There was something odd in his tone, and odder in his eyes which were fixed on the papers in his lap almost as if he was gripped by strong memory, true my exact recollections of events where a bit confused and there were gaps but search as I might I could find nothing in my memory of the case that should have caused so strong a reaction.
"I can't imagine why you think that Holmes, it was simple enough. We stalked up behind him once he'd opened the cellar, a floorboard sounded and he popped up his head to be stopped by the sight of our revolvers." I shot him a sharp glance "Seeing as you had for once remembered to bring yours with you. He fired on us and clipped me."
I stopped, Holmes face had twisted into grimace of remembered terror.
"Holmes? " I asked the gaps in my memory which hadn't troubled me now took on a sinister cast, "I know I had concssion but I'm sure I'd remember anything serious that happened."
He cleared his throat his eyes flicking up to meet mine, "He fired three shots, caught you in the leg as you say here and."
As he stopped again I could see him suppressing a shiver, I ran a quick tally of my scars.
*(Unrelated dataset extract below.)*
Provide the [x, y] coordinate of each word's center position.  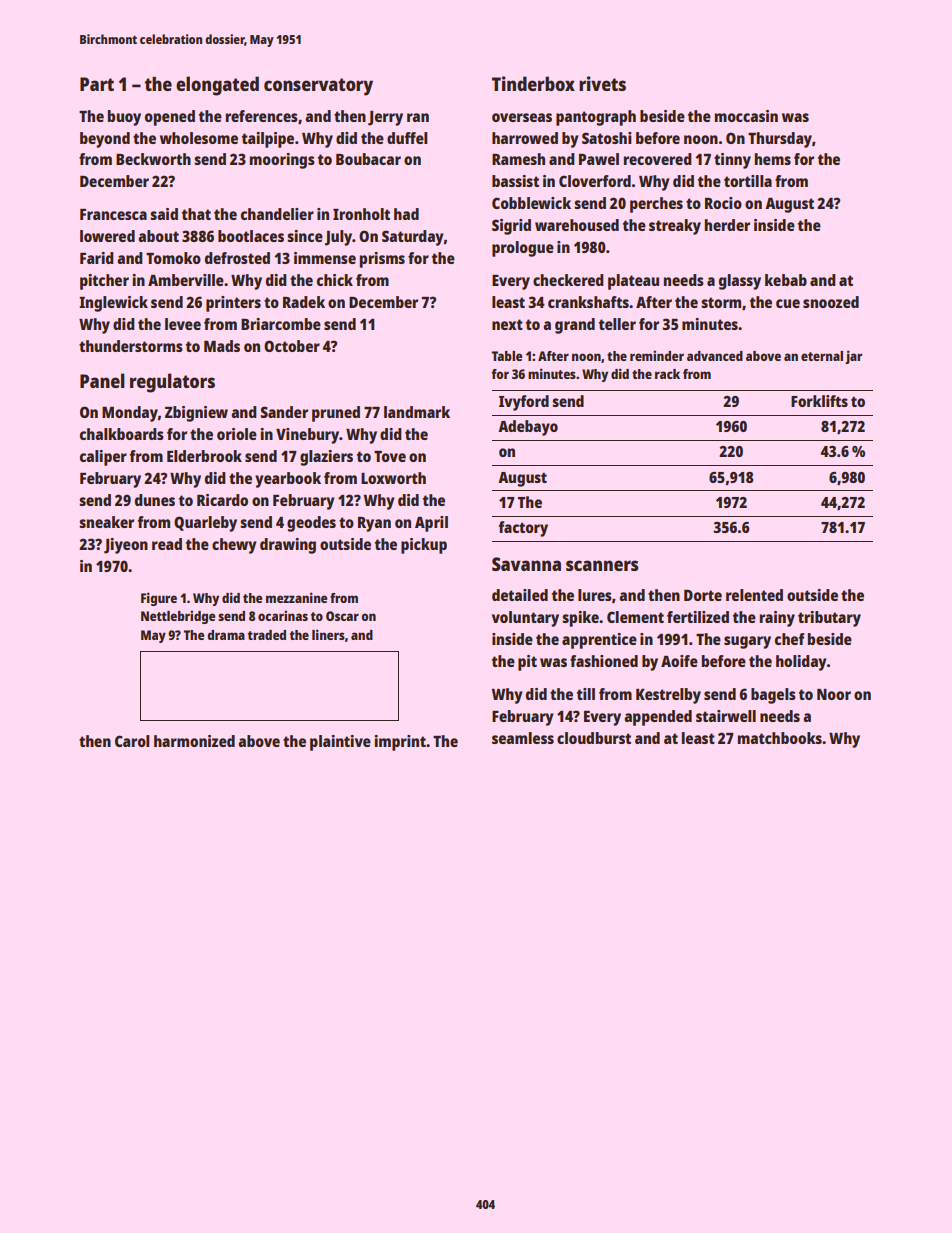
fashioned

An adventurous youth, active service in the army and years of running into trouble with Holmes have all left there marks but I couldn't remember anything that would have caused Holmes such trouble.
"As you went down his second bullet caught you in the temple," Holmes said in a voice that trembled almost as much as I remember it doing at the time, "and just as I reached him his third hit you in the chest."
I stood there taken aback, shot in the chest? How could I have missed that? The damage should have been enormous and very painful.
"You twisted as you fell, the bullet gouged a slice in your pectoral muscle," Holmes whispered, "but when I had the brute out cold and turned back to you."
I could picture the sight that had greeted my friend all to clearly, bleeding profusely from head and chest and probably unconscious to boot it would have seemed to him all to probable that he was looking at my corpse. I had wondered why, at the time and then afterwards, he had shown so much emotion over what I had thought to be a minor wound it had changed our friendship, drawing us closer in many ways than we had been before. Now I knew, and the knowledge was shocking. To know that I had come so close to death and yet remembered nothing of it is an uncomfortable feeling.
We sat in silence for a while, Holmes apparently absorbed in his papers again and I working through the emotions his words had raised.
"I think," I said weighing my words with care, "that I'll let the account stand as it is. No reason to give the public any cause to call my memory into question, they might start to think that you're not quite the genius I've made you out to be."